- GIVEN INFORMATION -
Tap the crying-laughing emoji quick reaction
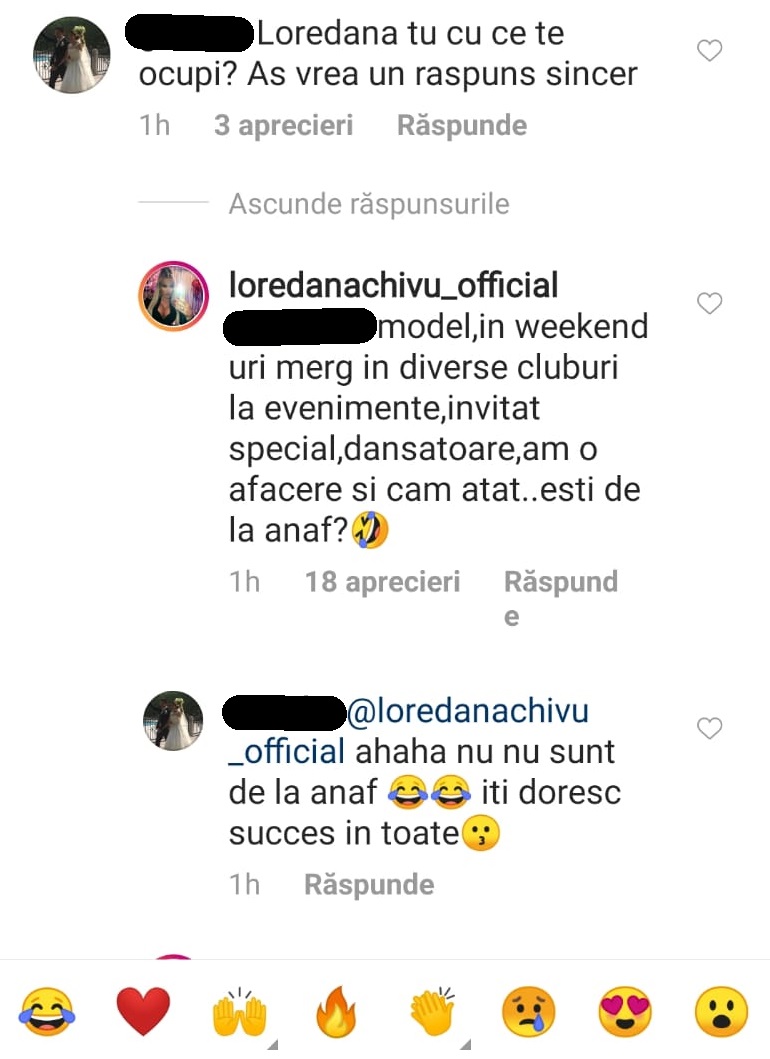Screen dimensions: 770x1059 pyautogui.click(x=46, y=1013)
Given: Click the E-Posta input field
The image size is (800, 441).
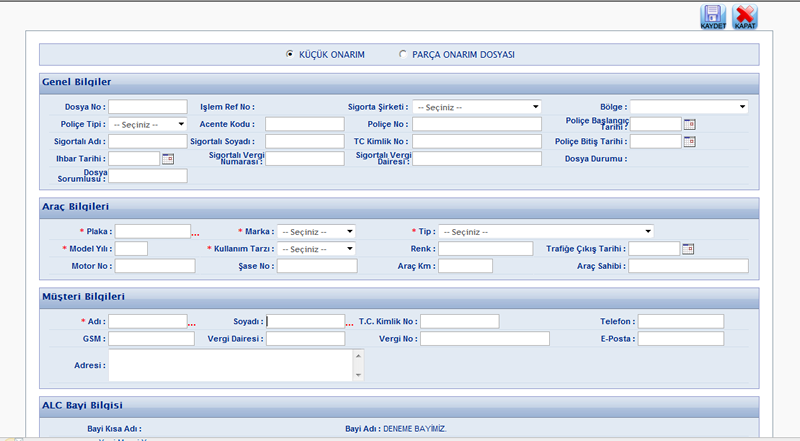Looking at the screenshot, I should (x=680, y=339).
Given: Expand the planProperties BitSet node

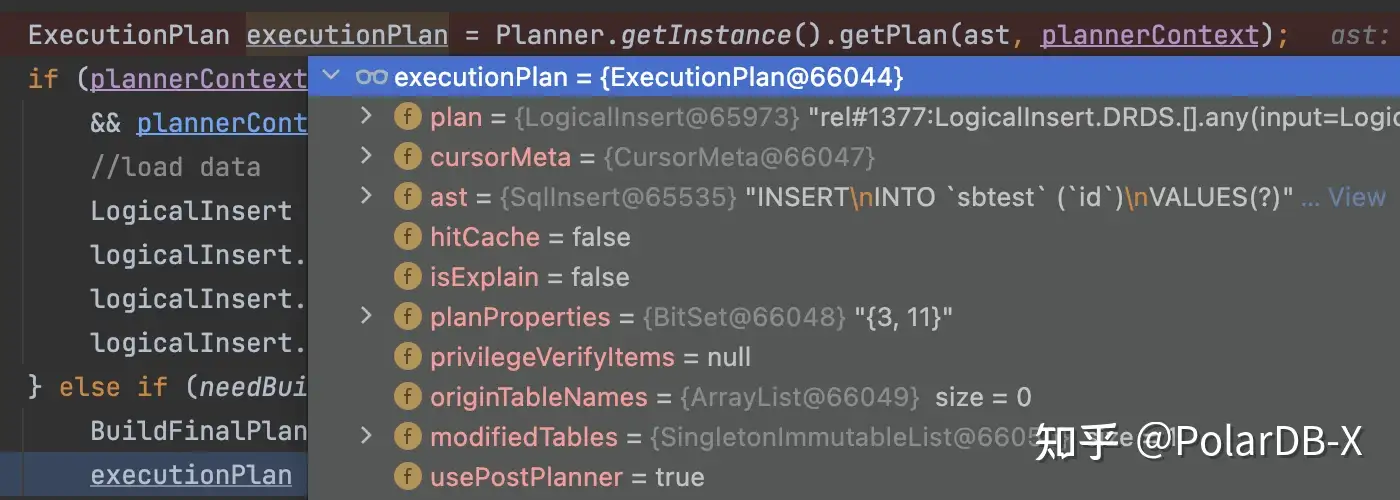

- YOUR ASSIGNMENT -
Copy out the entries above in full and exactly, skipping every picture.

- WRITTEN RESPONSE -
Tap the crying-laughing emoji quick reaction
Screen dimensions: 770x1059 pyautogui.click(x=46, y=1013)
Given: Click the E-Posta input field
The image size is (800, 441).
Looking at the screenshot, I should (x=680, y=339).
Given: Expand the planProperties BitSet node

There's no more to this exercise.